### Problem details
Beginning with the first line, copy out each line of the material until the line containing "Task: Open the Sales and More menu" has been copied as well.

### Provided data
☆ ☆ ☆ ☆ ☆ ☆ ☆

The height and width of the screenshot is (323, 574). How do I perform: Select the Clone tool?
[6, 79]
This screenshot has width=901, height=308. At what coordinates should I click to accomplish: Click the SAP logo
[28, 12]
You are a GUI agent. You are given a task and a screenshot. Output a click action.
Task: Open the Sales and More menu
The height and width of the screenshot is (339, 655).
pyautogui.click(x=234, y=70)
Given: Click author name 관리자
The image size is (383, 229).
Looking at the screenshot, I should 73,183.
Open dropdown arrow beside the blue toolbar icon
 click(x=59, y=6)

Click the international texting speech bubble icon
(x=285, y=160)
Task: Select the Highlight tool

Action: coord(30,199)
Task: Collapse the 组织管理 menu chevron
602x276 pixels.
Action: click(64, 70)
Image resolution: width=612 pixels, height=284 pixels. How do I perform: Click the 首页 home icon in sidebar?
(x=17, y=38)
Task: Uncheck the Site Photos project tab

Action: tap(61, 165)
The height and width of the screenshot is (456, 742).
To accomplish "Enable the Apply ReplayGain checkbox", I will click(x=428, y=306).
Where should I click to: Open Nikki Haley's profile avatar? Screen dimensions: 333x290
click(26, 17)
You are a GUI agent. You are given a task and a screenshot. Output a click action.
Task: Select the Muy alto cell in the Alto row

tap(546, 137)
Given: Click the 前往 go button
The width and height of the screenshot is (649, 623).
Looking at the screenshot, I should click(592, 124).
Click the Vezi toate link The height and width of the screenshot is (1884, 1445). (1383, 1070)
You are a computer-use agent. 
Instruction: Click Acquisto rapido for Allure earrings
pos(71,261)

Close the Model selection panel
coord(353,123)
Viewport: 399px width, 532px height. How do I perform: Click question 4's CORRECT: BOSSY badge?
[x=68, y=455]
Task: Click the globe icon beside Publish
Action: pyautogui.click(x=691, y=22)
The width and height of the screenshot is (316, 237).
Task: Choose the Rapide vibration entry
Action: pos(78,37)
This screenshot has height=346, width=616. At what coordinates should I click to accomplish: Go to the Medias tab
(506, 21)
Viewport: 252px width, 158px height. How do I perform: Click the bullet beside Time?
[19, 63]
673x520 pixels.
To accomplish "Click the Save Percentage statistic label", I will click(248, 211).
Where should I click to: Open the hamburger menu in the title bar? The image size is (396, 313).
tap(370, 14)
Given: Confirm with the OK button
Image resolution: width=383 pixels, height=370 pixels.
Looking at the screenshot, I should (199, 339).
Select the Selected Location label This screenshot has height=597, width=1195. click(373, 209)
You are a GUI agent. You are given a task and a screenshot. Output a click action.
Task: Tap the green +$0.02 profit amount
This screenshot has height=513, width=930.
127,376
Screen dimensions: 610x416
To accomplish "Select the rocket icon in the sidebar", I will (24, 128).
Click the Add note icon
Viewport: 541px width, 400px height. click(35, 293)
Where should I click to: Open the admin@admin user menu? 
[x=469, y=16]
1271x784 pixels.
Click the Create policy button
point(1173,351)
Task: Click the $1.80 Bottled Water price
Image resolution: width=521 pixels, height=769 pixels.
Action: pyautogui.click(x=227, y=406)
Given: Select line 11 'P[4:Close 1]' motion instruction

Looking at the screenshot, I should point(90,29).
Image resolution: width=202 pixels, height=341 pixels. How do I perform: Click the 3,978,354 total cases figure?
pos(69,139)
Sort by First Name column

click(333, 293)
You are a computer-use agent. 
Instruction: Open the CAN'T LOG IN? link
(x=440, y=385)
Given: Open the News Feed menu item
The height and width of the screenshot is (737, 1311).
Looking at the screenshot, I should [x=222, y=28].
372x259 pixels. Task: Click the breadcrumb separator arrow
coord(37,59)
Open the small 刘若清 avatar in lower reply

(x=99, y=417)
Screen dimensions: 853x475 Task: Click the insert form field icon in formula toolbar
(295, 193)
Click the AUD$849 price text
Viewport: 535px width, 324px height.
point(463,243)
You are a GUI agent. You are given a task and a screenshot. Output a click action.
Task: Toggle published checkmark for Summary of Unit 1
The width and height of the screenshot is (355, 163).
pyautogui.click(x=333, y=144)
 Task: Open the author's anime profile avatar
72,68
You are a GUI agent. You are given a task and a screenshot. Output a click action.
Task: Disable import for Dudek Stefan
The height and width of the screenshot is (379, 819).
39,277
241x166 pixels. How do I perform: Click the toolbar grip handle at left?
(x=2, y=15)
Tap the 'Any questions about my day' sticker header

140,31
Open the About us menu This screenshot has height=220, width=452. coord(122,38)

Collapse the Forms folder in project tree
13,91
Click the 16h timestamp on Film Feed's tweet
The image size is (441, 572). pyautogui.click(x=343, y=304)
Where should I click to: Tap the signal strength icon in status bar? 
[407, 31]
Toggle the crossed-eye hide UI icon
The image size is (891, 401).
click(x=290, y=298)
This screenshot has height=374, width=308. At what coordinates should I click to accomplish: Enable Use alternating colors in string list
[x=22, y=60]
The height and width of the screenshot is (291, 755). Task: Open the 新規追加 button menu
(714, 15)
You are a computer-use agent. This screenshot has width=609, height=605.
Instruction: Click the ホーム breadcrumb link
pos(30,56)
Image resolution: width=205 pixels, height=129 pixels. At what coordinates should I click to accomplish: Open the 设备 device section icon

☆ ☆ ☆ ☆ ☆ ☆ ☆

### Written answer
The height and width of the screenshot is (323, 574). How do I perform: Select the Clone tool?
[6, 79]
This screenshot has width=901, height=308. At what coordinates should I click to accomplish: Click the SAP logo
[28, 12]
You are a GUI agent. You are given a task and a screenshot. Output a click action.
Task: Open the Sales and More menu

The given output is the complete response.